When I was younger, it was an endless stream of trinkets, (anchored down at the toe by a corpulent orange), whose number seemed to approach the infinite. How many tubes of sparkling lip balm can this stocking hold? A billion. That’s how many.
When I graduated to the realm of more sedate adult gifts, including genuine enthusiasm for woolly socks, the plump, swaying, charcuterie-esque bulge of my Yuletide stocking still held sway over my desires. Only now, this stocking came equipped for Grownup Needs. This stocking, during my first Christmas as a prep cook, came armed to the teeth. It came with Little Green Knife.
From the first moment that a brand new chef’s knife had silently crimsoned my startled thumb in the walk-in at work, I had fallen hard for knives. I had been nervous then, that first morning, minutes after learning how to hold one properly for the first time in my cooking life. By the time December rolled around, however, I was hundreds of cases of vegetables in to a serious burning crush on all things sharp, shiny, and steel. There were three knives in the rotation at work that were a little shorter, a little heftier, than their ten inch counterparts, and I hoarded their attentions jealously, as a lover might. Their weight felt like an extension of my arm. Their movements through lettuce, peppers, cucumbers, mushrooms, were things that I didn’t have to think about, the way you absently go about the business of breathing. When I thought about graduate school, which I still thought that I would attend at that point in time, I also thought “but what will happen to my hands and these knives?” There was knowledge locked away in my forearms. I didn’t want to lose it.

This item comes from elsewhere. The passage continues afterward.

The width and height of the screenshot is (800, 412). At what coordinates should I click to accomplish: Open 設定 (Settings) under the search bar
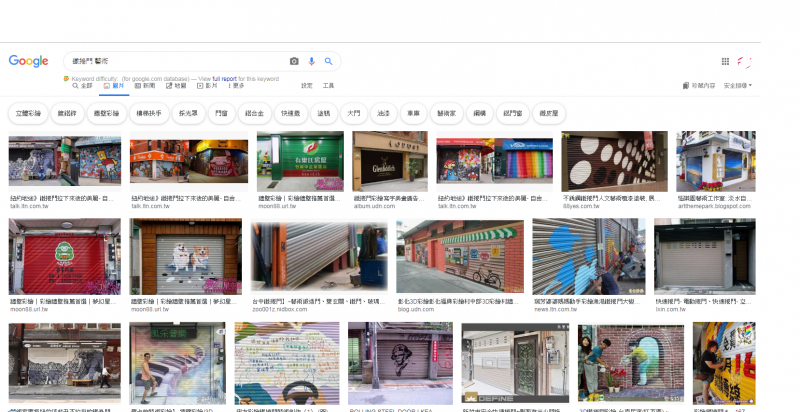[306, 86]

Months later, I’d made a series of decisions. The first was to abandon my fledgling career as a future social worker in favor of professional cookery school. The second was to choose pastry over the savory. And the third was to move to the other side of the country to pursue it. In amongst the pots and pans, a slender vestige of my vegetable dismembering past, I slipped the little green knife, and drove hell for leather across the country to Portland, Oregon.
There are people who experience geographical certainty upon arriving in new locations. Everything in their blood says ‘here we stay’ or ‘yes, this place’. Mine, upon arriving in Portland, didn’t. Pastry school didn’t start until December. The city’s contours wouldn’t stay put in my head, and I drove around in a daze, looking for anything familiar. I had a day job working in a produce department chopping up fruits and vegetables, but, the knives were all the wrong size, and I worked alone, far from the caffeinated hum of a kitchen. When school started at long last, it brought more displacement—gone were the last minute additions of salt, the sudden need for rosemary, the secret ingredients. Pastry was precision. Pastry was having hands that didn’t get too hot (mine always did). Pastry was a soft touch, a deft hand, and exact weights. My hands knew nothing. And my knives were gone.
Slowly, however, my hands became less useless. And amidst the delicate heaps of flour, the downy drifts of almond meal, and the deepening dough, the need for a sharp edge crept back in to our daily work. There were oranges that needed to be severed into supremes. Peels needed to be pared into future orangettes. Like the refrain of a familiar song, linking me to home and to the secret savory heart of my culinary organs, the little green knife found itself in my hand, time after time. Riding shotgun next to my thermometer, pens, and butter-stained notebook, it was equal parts talisman and classroom joke, each time it appeared to trim candy, pare fruit, or pull raspberry puree through a pale sea of crème anglaise. I decorated nearly the entirety of my first wedding cake armed solely with its ever-sharp charms, determined to keep this slim link to my shadow self, the east coast vegetable wench who dreamt in brunoise.
It wasn’t fancy. It wasn’t expensive. It came at the tail end of a Christmas stocking, one of a number of dangling enticements on the darkest day of winter. But it stayed sharp. It stayed true. It reminded my hands of what they’d been, and what they might someday be, again. It was a scant five inches long. But deep in my pocket, its small weight contained multitudes, and sang its own sweet song—the one that said ‘here we stay’. The one that said ‘yes, this place’.